▸ Ausgangstext:
===

1. Warum lohnt sich gebrauchte Software für öffentliche Auftraggeber?
Kosteneinsparung: Du nutzt vorhandene Lizenzen statt teurer Neulizenzen.
Nachhaltigkeit: Du trägst zu Ressourcenschonung und Umweltschutz bei.
Flexibilität: Du kannst ältere Versionen sichern, wenn dein IT-Betrieb diese verlangt.
Marktvielfalt: Du stärkst den Wettbewerb und ermöglichst Mittelstand und Wiederverkäufern faire Chancen.
2. Was ist der Erschöpfungsgrundsatz und warum gilt er für Software?
Der Erschöpfungsgrundsatz aus dem Urheberrecht (§ 69c UrhG) besagt: Nach dem ersten Verkauf darf der Hersteller den Weiterverkauf nicht untersagen.
Er greift für Datenträger und Downloads gleichermaßen.
EuGH und BGH bestätigen: Auch Volumenlizenzen und Download-Kopien fallen darunter.

===

▸ Bereitgestellte Daten:
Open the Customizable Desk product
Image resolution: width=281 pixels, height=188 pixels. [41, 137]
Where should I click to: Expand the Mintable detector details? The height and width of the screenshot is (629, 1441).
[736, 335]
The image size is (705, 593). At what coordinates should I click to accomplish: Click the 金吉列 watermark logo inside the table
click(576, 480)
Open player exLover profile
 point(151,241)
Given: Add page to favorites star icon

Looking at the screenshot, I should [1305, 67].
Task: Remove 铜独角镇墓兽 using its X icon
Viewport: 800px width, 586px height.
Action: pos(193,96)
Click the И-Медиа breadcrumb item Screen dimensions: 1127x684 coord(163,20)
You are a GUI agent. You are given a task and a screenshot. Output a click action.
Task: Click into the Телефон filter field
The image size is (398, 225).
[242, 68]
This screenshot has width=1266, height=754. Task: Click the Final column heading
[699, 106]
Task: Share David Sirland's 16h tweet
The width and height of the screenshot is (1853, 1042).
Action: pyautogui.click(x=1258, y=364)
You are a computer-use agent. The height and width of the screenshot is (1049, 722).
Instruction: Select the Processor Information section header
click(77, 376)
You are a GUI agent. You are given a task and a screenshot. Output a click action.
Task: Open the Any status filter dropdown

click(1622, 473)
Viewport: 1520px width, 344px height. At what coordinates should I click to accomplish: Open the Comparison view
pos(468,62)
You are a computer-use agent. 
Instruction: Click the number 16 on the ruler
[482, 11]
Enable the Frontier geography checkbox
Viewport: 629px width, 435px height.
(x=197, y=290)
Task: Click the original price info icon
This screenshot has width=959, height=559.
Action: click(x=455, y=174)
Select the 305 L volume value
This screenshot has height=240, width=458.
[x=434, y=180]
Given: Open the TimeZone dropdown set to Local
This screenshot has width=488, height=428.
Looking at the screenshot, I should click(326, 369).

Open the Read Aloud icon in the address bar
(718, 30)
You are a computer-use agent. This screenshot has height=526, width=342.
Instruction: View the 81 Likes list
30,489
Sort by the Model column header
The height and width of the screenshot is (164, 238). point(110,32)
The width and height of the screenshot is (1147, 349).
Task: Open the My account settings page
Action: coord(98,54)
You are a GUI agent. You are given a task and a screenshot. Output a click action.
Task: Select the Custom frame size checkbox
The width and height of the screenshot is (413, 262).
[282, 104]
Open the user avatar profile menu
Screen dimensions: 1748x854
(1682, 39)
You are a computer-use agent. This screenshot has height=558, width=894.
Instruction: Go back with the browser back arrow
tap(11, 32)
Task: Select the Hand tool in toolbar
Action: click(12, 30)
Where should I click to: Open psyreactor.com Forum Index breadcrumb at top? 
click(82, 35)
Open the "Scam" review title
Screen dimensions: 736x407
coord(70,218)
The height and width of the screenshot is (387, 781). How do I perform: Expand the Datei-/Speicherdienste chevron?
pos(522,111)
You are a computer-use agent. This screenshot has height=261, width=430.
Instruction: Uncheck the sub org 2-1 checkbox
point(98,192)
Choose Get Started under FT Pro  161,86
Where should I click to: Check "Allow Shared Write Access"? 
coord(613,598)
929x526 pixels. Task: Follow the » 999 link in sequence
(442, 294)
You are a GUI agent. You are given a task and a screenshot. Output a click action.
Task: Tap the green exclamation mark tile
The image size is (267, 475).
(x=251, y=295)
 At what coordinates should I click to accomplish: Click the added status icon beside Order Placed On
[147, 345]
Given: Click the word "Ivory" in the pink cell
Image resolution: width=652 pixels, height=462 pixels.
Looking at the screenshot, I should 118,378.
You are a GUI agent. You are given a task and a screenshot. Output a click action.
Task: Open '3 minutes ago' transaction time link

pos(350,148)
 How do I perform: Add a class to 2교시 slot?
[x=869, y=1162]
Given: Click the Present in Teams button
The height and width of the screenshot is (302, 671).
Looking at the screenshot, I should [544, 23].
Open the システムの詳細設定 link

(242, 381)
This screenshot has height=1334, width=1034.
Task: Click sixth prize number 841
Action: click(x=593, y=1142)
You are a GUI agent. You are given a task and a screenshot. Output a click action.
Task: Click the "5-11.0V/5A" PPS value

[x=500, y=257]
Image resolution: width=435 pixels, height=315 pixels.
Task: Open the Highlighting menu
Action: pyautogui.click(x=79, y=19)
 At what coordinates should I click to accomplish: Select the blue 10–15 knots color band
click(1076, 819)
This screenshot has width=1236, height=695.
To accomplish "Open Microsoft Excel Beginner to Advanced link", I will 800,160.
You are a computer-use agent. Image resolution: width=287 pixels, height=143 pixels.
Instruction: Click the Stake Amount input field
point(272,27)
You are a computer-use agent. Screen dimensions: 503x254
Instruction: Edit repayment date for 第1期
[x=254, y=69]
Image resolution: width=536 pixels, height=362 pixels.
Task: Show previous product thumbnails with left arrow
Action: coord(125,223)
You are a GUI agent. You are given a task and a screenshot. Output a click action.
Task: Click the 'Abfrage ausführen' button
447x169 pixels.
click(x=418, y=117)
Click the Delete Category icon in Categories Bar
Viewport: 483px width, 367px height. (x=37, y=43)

===

▸ Zu erledigende Aufgaben:
a) Schreiben Sie aus dem Text über gebrauchte Software alles von „Nachhaltigkeit: Du trägst“ bis hinunter zu „Download-Kopien fallen darunter.“ wortgetreu ab.
b) Schreiben Sie den Text über gebrauchte Software im Anschluss an seinen letzten Satz weiter.
Die Einträge sind eigenständiges Material und gehören nicht zum Text über gebrauchte Software.

▸ Antworten je Aufgabe:
a)
Nachhaltigkeit: Du trägst zu Ressourcenschonung und Umweltschutz bei.
Flexibilität: Du kannst ältere Versionen sichern, wenn dein IT-Betrieb diese verlangt.
Marktvielfalt: Du stärkst den Wettbewerb und ermöglichst Mittelstand und Wiederverkäufern faire Chancen.
2. Was ist der Erschöpfungsgrundsatz und warum gilt er für Software?
Der Erschöpfungsgrundsatz aus dem Urheberrecht (§ 69c UrhG) besagt: Nach dem ersten Verkauf darf der Hersteller den Weiterverkauf nicht untersagen.
Er greift für Datenträger und Downloads gleichermaßen.
EuGH und BGH bestätigen: Auch Volumenlizenzen und Download-Kopien fallen darunter.

b)
3. Welche rechtlichen Grundlagen und Gerichtsurteile sind relevant?
EuGH C‑128/11 (2012): Download-Kopien sind materiell identisch mit Datenträgern.
BGH I ZR 244/97 (2000): Erschöpfung gilt unabhängig vom Vertriebskanal.
LG Hamburg 316 O 272/04 (2006): Erschöpfung einzelner Volumenlizenz-Copies.
UrhG § 69c: Rechtliche Verankerung im deutschen Gesetz.
4. Welche Vergabearten kommen infrage?
Offenes Verfahren: Ermöglicht breite Ausschreibung. Gebraucht-Lizenzen werden explizit zulässig gemacht.
Nicht offenes Verfahren (Teilnahmewettbewerb): Bei speziellen Anforderungen, aber nur unter engen Voraussetzungen.
Losaufteilung: Teilt Beschaffung nach Fachbereichen oder Softwarekategorien. So erreichst du kleinere Händler.
Freihändige Vergabe: Nur in Ausnahmefällen, wenn eng definierte Sonderfälle greifen.
5. Wie formulierst du die Leistungsbeschreibung korrekt?
Frage-Überschrift: „Welche Software-Versionen decken deinen Bedarf ab?“
Produktneutral: Keine Marken, keine Rahmenverträge, keine Vorzugslieferanten.
Nutzungsklassen: Server-, Arbeitsplatz-, Terminal-, virtuelle Lizenzen.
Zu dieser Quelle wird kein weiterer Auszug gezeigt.